L’Unione europea continua a dipendere pesantemente dai combustibili fossili importati, ma dispone già di una base manifatturiera nelle tecnologie pulite molto più solida di quanto spesso emerga nel dibattito pubblico. È il quadro delineato dalla nuova analisi pubblicata oggi dal think tank Ember, che parte da una fragilità oggi strutturale: a causa della limitata disponibilità interna, l’Ue importa dall’esterno l’85% dei combustibili fossili che consuma per elettricità, riscaldamento e trasporti. Considerando l’intera economia, questo significa che il 57% di tutta l’energia consumata nell’Unione europea arriva da combustibili fossili importati.

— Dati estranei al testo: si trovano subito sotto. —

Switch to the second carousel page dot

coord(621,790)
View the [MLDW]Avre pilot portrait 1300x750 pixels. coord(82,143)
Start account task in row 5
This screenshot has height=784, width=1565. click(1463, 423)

Una dipendenza che lega il costo della vita e la competitività industriale europea a mercati energetici volatili, su cui gli Stati europei hanno scarso controllo.

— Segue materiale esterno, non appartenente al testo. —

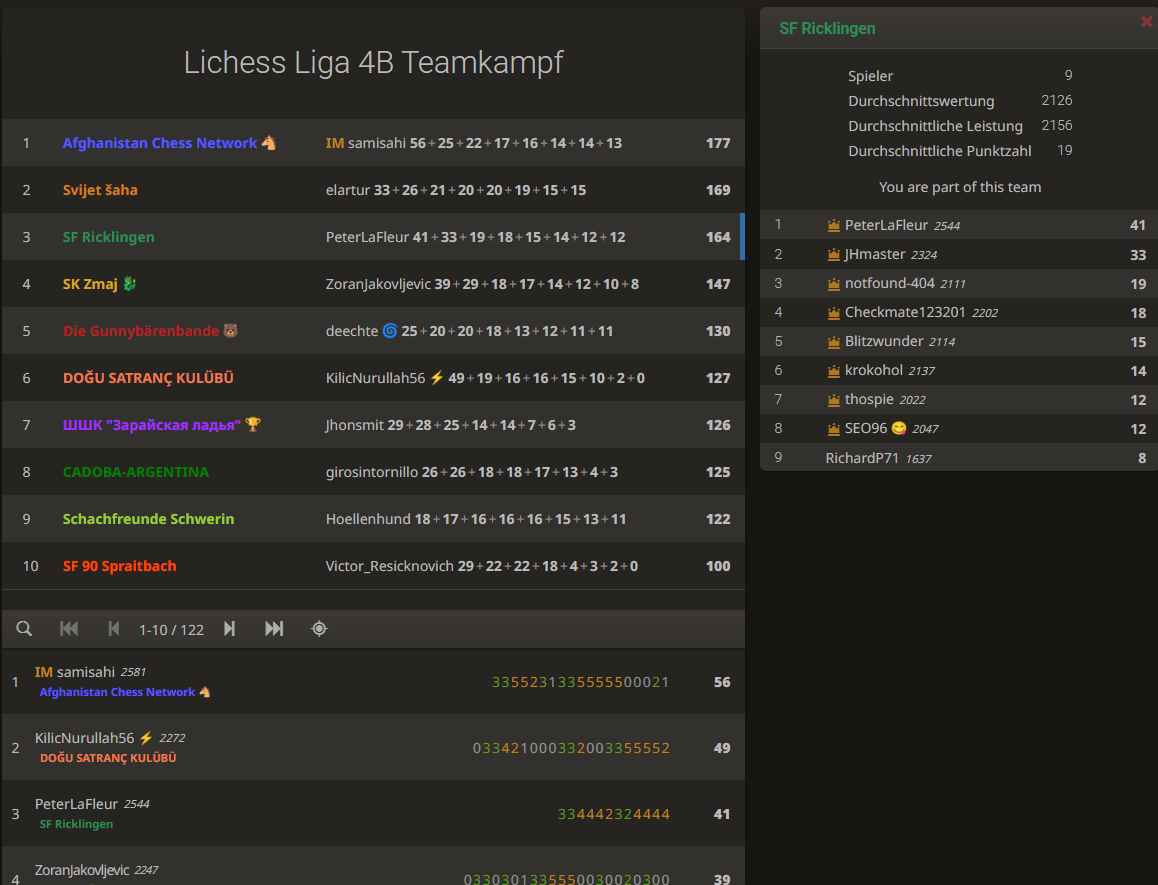
Task: Open Schachfreunde Schwerin team
Action: pyautogui.click(x=148, y=519)
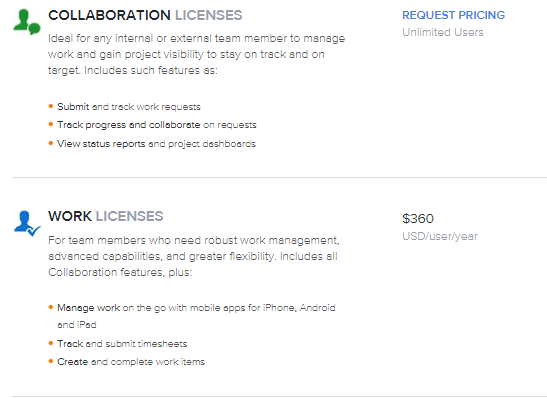Click the green Collaboration Licenses user icon

(27, 22)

E il conto è già enorme. Tra il 2021 e il 2024 le importazioni di combustibili fossili sono costate all’Ue 1.800 miliardi di euro. La chiusura dello stretto di Hormuz, iniziata con la guerra in corso in Medio Oriente, ha mostrato ulteriormente quanto il sistema energetico europeo resti vulnerabile a eventi esterni: nei primi 60 giorni dall’inizio del conflitto in Iran e dal conseguente rialzo dei prezzi fossili, l’Europa ha sostenuto ulteriori 18,5 miliardi di euro di costi per le importazioni.